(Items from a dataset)
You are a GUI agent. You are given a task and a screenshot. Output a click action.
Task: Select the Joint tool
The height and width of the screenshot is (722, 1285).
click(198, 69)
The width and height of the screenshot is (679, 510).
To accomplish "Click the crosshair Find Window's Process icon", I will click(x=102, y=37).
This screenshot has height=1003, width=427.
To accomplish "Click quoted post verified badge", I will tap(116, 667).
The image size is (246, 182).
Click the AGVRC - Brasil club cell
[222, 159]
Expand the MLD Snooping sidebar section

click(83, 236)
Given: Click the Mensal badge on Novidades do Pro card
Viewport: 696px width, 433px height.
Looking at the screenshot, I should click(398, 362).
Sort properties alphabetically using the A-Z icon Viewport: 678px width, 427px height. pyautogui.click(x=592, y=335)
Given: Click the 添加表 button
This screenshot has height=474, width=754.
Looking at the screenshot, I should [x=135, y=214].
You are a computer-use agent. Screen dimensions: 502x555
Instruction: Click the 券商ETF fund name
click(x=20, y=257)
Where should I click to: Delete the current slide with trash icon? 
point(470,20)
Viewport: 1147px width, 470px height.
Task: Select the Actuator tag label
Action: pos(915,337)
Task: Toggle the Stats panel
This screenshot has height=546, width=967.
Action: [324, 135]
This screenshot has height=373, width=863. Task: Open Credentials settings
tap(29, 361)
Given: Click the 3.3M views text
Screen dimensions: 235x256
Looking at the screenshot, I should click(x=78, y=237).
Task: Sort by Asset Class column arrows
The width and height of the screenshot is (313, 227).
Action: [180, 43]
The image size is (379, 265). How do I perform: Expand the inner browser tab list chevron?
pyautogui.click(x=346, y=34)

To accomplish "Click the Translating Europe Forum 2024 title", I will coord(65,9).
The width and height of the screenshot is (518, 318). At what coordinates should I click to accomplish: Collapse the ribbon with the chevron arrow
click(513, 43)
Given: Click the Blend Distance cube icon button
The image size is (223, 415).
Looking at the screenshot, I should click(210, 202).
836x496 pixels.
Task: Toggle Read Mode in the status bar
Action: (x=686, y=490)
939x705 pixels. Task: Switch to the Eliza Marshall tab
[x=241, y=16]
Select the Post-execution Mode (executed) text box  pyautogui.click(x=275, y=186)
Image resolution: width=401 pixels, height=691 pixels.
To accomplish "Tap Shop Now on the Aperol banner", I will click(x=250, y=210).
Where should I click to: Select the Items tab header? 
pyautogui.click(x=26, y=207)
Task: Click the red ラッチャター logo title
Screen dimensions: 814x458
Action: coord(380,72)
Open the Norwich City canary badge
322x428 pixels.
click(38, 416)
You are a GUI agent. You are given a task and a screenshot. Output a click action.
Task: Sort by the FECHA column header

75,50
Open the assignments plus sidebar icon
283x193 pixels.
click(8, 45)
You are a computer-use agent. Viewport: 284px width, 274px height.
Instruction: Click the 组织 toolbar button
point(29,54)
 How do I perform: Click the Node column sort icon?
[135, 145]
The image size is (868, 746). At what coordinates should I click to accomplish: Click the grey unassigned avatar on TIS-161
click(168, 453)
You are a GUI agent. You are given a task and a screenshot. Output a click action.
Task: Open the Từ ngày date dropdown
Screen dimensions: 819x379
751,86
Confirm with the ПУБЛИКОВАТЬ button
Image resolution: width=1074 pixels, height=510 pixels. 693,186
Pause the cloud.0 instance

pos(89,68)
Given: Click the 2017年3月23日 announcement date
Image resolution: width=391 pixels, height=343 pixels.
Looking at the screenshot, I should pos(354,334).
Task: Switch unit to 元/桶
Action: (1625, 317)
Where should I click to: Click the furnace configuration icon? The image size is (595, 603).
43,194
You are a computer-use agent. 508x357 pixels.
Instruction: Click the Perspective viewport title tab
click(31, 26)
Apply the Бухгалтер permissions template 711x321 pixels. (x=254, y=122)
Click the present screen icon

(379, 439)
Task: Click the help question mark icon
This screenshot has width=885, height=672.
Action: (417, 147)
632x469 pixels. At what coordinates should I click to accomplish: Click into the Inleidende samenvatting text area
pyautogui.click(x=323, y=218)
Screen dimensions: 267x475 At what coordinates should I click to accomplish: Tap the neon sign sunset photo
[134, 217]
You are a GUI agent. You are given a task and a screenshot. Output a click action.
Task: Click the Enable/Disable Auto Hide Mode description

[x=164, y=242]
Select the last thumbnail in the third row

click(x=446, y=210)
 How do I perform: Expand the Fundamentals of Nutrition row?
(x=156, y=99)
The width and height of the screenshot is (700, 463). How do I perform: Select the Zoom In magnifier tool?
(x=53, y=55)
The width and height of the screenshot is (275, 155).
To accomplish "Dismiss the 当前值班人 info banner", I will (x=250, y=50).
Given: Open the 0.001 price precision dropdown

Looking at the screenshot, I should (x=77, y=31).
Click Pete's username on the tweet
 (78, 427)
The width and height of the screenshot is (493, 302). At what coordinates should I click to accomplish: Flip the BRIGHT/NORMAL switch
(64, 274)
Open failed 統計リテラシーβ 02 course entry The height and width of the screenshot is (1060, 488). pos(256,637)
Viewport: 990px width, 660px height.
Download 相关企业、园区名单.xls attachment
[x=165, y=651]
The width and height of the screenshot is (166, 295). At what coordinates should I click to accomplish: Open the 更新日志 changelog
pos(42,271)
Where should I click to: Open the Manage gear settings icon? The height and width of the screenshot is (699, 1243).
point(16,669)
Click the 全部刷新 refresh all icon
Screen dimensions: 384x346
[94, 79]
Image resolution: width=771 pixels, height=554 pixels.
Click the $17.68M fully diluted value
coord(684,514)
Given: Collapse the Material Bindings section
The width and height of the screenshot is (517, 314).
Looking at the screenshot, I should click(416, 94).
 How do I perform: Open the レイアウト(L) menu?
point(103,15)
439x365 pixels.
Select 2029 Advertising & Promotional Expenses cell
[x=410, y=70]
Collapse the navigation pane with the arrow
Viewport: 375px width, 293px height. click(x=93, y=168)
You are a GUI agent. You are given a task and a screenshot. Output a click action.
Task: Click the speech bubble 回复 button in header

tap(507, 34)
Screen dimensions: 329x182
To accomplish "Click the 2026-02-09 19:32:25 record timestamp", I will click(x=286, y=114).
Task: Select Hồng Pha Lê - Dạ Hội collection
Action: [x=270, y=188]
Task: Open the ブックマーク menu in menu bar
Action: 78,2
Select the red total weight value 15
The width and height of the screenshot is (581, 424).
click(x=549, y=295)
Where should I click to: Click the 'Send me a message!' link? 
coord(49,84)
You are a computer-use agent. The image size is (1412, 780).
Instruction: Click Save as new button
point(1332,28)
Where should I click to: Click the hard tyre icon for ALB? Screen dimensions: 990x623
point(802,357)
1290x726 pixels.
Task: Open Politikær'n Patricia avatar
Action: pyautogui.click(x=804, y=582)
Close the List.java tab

* What is being asked
Starting from the first line of the records above, retype each line exactly up to and including the one that contains "Given: Click the 添加表 button", and nothing more.

* Finished task
You are a GUI agent. You are given a task and a screenshot. Output a click action.
Task: Select the Joint tool
The height and width of the screenshot is (722, 1285).
click(198, 69)
The width and height of the screenshot is (679, 510).
To accomplish "Click the crosshair Find Window's Process icon", I will click(x=102, y=37).
This screenshot has height=1003, width=427.
To accomplish "Click quoted post verified badge", I will tap(116, 667).
The image size is (246, 182).
Click the AGVRC - Brasil club cell
[222, 159]
Expand the MLD Snooping sidebar section

click(83, 236)
Given: Click the Mensal badge on Novidades do Pro card
Viewport: 696px width, 433px height.
Looking at the screenshot, I should click(398, 362).
Sort properties alphabetically using the A-Z icon Viewport: 678px width, 427px height. pyautogui.click(x=592, y=335)
Given: Click the 添加表 button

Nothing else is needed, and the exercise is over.